The request
Rewrite the lines below, changing every "How do I perform" to "How can I do" and leaving everything else as it is.

Interface element lines
--- Start ---

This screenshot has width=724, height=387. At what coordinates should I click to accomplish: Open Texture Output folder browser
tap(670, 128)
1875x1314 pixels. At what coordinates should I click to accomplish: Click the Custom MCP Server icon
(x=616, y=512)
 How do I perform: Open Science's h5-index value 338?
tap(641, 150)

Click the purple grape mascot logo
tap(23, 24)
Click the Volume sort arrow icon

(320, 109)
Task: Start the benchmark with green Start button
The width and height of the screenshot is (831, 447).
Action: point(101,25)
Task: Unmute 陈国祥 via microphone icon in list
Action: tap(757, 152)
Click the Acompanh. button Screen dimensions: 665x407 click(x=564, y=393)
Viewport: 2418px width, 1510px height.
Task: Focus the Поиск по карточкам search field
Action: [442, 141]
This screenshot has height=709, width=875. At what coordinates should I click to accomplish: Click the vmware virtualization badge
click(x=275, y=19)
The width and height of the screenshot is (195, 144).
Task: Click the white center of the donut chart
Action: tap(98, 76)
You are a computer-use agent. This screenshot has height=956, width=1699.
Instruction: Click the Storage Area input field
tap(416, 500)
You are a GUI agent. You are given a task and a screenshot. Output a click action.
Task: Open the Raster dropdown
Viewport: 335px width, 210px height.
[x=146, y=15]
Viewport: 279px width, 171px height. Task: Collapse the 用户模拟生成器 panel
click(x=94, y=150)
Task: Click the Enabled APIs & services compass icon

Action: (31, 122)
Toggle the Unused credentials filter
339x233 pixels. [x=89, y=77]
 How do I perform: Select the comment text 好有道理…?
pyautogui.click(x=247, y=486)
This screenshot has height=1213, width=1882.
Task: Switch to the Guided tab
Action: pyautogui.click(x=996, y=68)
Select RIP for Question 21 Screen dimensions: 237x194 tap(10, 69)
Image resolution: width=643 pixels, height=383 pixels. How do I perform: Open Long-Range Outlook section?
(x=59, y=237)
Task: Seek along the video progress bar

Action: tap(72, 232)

--- End ---

Solution to the exercise
This screenshot has width=724, height=387. At what coordinates should I click to accomplish: Open Texture Output folder browser
tap(670, 128)
1875x1314 pixels. At what coordinates should I click to accomplish: Click the Custom MCP Server icon
(x=616, y=512)
 How can I do: Open Science's h5-index value 338?
tap(641, 150)

Click the purple grape mascot logo
tap(23, 24)
Click the Volume sort arrow icon

(320, 109)
Task: Start the benchmark with green Start button
The width and height of the screenshot is (831, 447).
Action: point(101,25)
Task: Unmute 陈国祥 via microphone icon in list
Action: tap(757, 152)
Click the Acompanh. button Screen dimensions: 665x407 click(x=564, y=393)
Viewport: 2418px width, 1510px height.
Task: Focus the Поиск по карточкам search field
Action: [442, 141]
This screenshot has height=709, width=875. At what coordinates should I click to accomplish: Click the vmware virtualization badge
click(x=275, y=19)
The width and height of the screenshot is (195, 144).
Task: Click the white center of the donut chart
Action: tap(98, 76)
You are a computer-use agent. This screenshot has height=956, width=1699.
Instruction: Click the Storage Area input field
tap(416, 500)
You are a GUI agent. You are given a task and a screenshot. Output a click action.
Task: Open the Raster dropdown
Viewport: 335px width, 210px height.
[x=146, y=15]
Viewport: 279px width, 171px height. Task: Collapse the 用户模拟生成器 panel
click(x=94, y=150)
Task: Click the Enabled APIs & services compass icon

Action: (31, 122)
Toggle the Unused credentials filter
339x233 pixels. [x=89, y=77]
 How can I do: Select the comment text 好有道理…?
pyautogui.click(x=247, y=486)
This screenshot has height=1213, width=1882.
Task: Switch to the Guided tab
Action: pyautogui.click(x=996, y=68)
Select RIP for Question 21 Screen dimensions: 237x194 tap(10, 69)
Image resolution: width=643 pixels, height=383 pixels. How can I do: Open Long-Range Outlook section?
(x=59, y=237)
Task: Seek along the video progress bar

Action: tap(72, 232)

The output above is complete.